[ABOUT THIS EXERCISE]: Starting at the first line and ending at the last, repeat the material word for word.

[INPUT]:
>>>>
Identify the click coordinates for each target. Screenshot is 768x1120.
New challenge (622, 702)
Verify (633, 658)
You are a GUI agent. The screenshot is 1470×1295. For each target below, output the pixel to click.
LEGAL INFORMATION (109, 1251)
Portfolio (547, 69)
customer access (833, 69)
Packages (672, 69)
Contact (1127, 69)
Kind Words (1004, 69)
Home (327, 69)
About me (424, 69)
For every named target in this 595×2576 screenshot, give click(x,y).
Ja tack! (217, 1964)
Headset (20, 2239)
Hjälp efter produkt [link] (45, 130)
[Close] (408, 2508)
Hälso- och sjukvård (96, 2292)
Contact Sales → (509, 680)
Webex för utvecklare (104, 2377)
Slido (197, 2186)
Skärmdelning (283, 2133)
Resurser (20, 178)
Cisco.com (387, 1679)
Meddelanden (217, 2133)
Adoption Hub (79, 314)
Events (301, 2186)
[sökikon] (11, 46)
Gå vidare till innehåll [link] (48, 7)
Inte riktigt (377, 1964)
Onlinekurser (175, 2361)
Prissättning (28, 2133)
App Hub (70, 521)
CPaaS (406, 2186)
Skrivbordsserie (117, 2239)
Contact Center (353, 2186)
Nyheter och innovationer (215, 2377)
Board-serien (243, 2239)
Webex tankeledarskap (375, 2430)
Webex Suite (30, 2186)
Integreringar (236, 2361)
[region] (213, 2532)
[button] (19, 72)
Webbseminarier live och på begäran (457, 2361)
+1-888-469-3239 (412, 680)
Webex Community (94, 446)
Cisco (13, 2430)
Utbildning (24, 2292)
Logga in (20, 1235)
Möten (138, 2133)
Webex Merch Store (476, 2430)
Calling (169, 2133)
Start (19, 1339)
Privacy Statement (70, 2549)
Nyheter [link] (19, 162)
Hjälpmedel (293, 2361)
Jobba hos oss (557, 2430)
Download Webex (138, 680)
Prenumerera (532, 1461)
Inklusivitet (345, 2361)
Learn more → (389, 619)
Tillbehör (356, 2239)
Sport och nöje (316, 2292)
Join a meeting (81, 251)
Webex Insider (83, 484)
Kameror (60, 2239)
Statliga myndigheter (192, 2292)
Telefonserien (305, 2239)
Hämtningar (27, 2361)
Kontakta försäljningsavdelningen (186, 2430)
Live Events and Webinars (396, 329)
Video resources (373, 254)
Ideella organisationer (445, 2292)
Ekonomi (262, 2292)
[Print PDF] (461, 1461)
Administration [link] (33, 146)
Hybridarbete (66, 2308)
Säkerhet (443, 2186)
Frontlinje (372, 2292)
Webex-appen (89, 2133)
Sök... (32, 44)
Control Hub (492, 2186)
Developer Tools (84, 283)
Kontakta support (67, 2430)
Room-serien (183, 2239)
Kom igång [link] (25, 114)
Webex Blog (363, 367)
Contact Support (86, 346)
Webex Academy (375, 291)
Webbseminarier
<<<<
[ANSWER TO THIS TASK]:
Identify the click coordinates for each target. Screenshot is 768x1120.
New challenge (622, 702)
Verify (633, 658)
You are a GUI agent. The screenshot is 1470×1295. For each target below, output the pixel to click.
LEGAL INFORMATION (109, 1251)
Portfolio (547, 69)
customer access (833, 69)
Packages (672, 69)
Contact (1127, 69)
Kind Words (1004, 69)
Home (327, 69)
About me (424, 69)
For every named target in this 595×2576 screenshot, give click(x,y).
Ja tack! (217, 1964)
Headset (20, 2239)
Hjälp efter produkt [link] (45, 130)
[Close] (408, 2508)
Hälso- och sjukvård (96, 2292)
Contact Sales → (509, 680)
Webex för utvecklare (104, 2377)
Slido (197, 2186)
Skärmdelning (283, 2133)
Resurser (20, 178)
Cisco.com (387, 1679)
Meddelanden (217, 2133)
Adoption Hub (79, 314)
Events (301, 2186)
[sökikon] (11, 46)
Gå vidare till innehåll [link] (48, 7)
Inte riktigt (377, 1964)
Onlinekurser (175, 2361)
Prissättning (28, 2133)
App Hub (70, 521)
CPaaS (406, 2186)
Skrivbordsserie (117, 2239)
Contact Center (353, 2186)
Nyheter och innovationer (215, 2377)
Board-serien (243, 2239)
Webex tankeledarskap (375, 2430)
Webex Suite (30, 2186)
Integreringar (236, 2361)
[region] (213, 2532)
[button] (19, 72)
Webbseminarier live och på begäran (457, 2361)
+1-888-469-3239 (412, 680)
Webex Community (94, 446)
Cisco (13, 2430)
Utbildning (24, 2292)
Logga in (20, 1235)
Möten (138, 2133)
Webex Merch Store (476, 2430)
Calling (169, 2133)
Start (19, 1339)
Privacy Statement (70, 2549)
Nyheter [link] (19, 162)
Hjälpmedel (293, 2361)
Jobba hos oss (557, 2430)
Download Webex (138, 680)
Prenumerera (532, 1461)
Inklusivitet (345, 2361)
Learn more → (389, 619)
Tillbehör (356, 2239)
Sport och nöje (316, 2292)
Join a meeting (81, 251)
Webex Insider (83, 484)
Kameror (60, 2239)
Statliga myndigheter (192, 2292)
Telefonserien (305, 2239)
Hämtningar (27, 2361)
Kontakta försäljningsavdelningen (186, 2430)
Live Events and Webinars (396, 329)
Video resources (373, 254)
Ideella organisationer (445, 2292)
Ekonomi (262, 2292)
[Print PDF] (461, 1461)
Administration [link] (33, 146)
Hybridarbete (66, 2308)
Säkerhet (443, 2186)
Frontlinje (372, 2292)
Webex-appen (89, 2133)
Sök... (32, 44)
Control Hub (492, 2186)
Developer Tools (84, 283)
Kontakta support (67, 2430)
Room-serien (183, 2239)
Kom igång [link] (25, 114)
Webex Blog (363, 367)
Contact Support (86, 346)
Webex Academy (375, 291)
Webbseminarier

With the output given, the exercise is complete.